■ TASK DESCRIPTION
Transcribe the entries below without changing a word, and omit every picture.

■ INPUT FOR THIS TASK
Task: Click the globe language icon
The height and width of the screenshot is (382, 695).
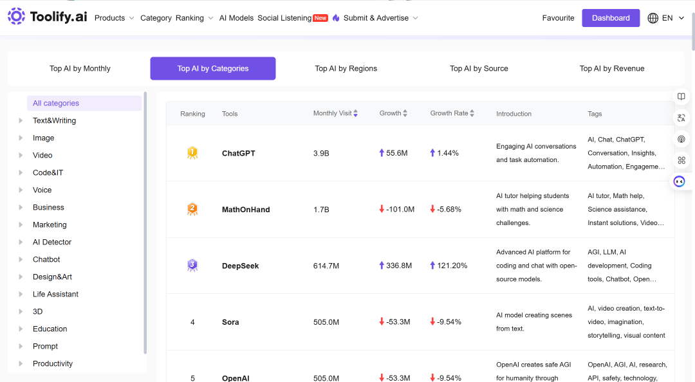Action: point(653,18)
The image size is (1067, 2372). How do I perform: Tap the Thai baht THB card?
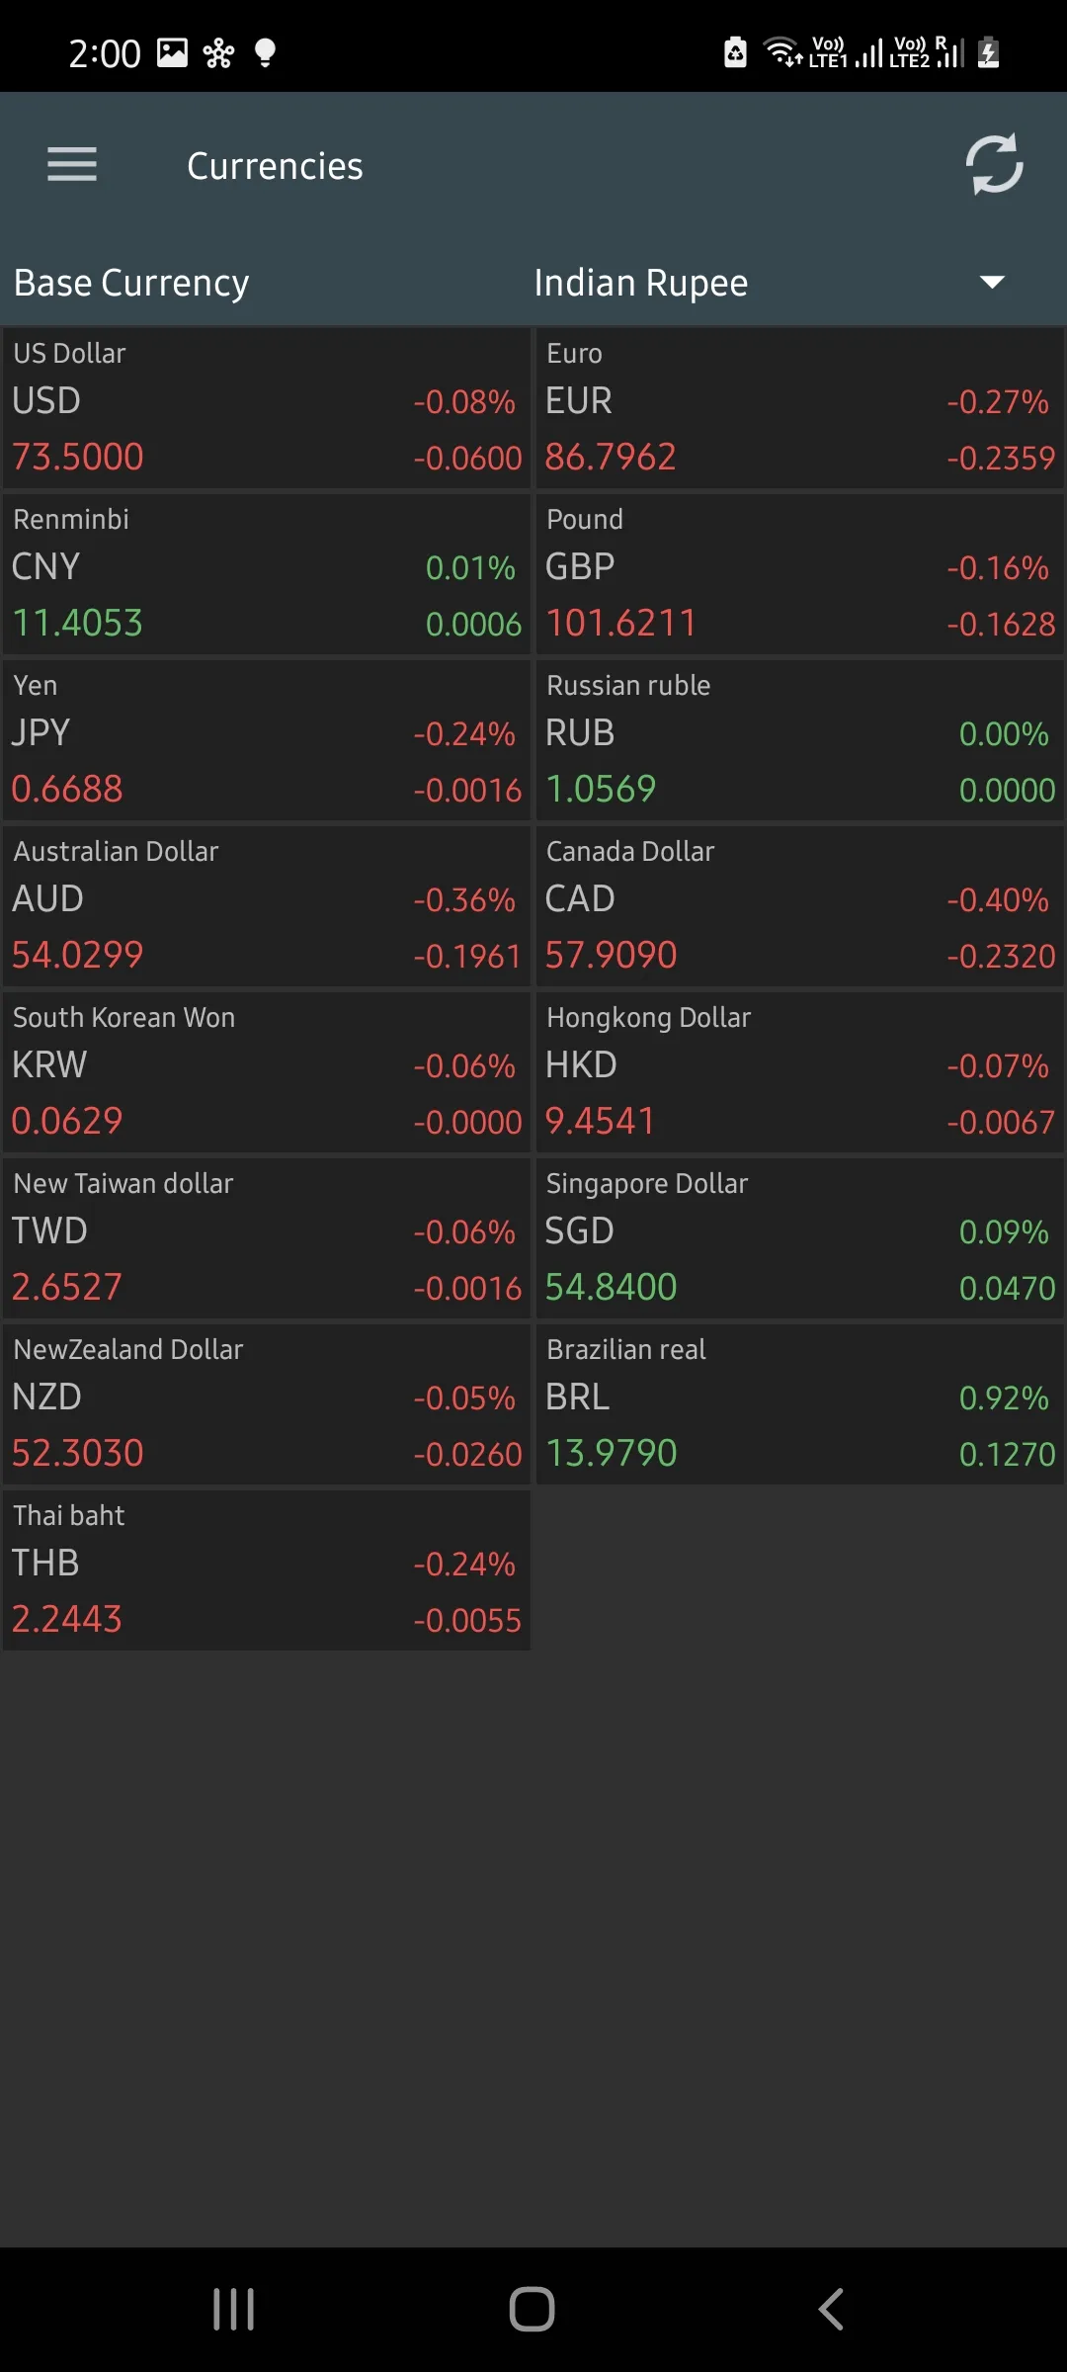[x=265, y=1569]
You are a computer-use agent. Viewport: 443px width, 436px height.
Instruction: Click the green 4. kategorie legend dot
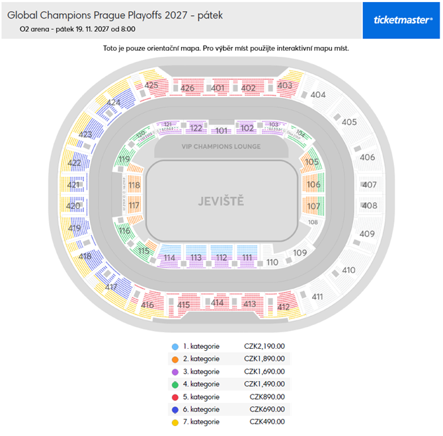tap(175, 384)
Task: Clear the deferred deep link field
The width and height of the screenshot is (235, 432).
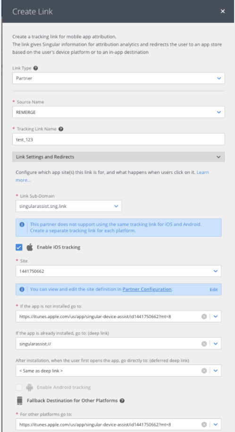Action: (x=204, y=371)
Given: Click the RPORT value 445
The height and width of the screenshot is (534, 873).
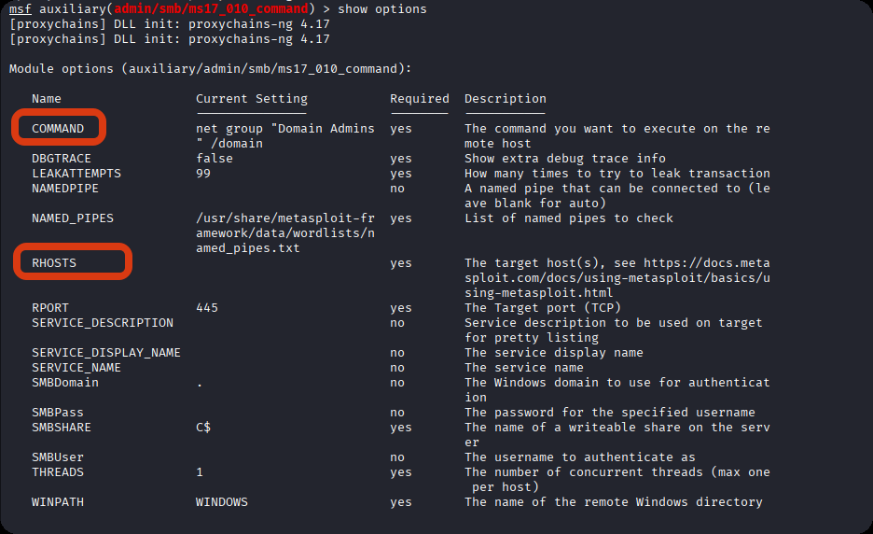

■ ANSWER BOX
Task: Click the globe language icon
The height and width of the screenshot is (382, 695).
Action: point(653,18)
The image size is (1067, 2372). How do I perform: Tap the Thai baht THB card?
[x=265, y=1569]
You are a computer-use agent. Viewport: 443px width, 436px height.
Instruction: Click the green 4. kategorie legend dot
tap(175, 384)
Task: Clear the deferred deep link field
The width and height of the screenshot is (235, 432).
Action: (x=204, y=371)
Given: Click the RPORT value 445
The height and width of the screenshot is (534, 873).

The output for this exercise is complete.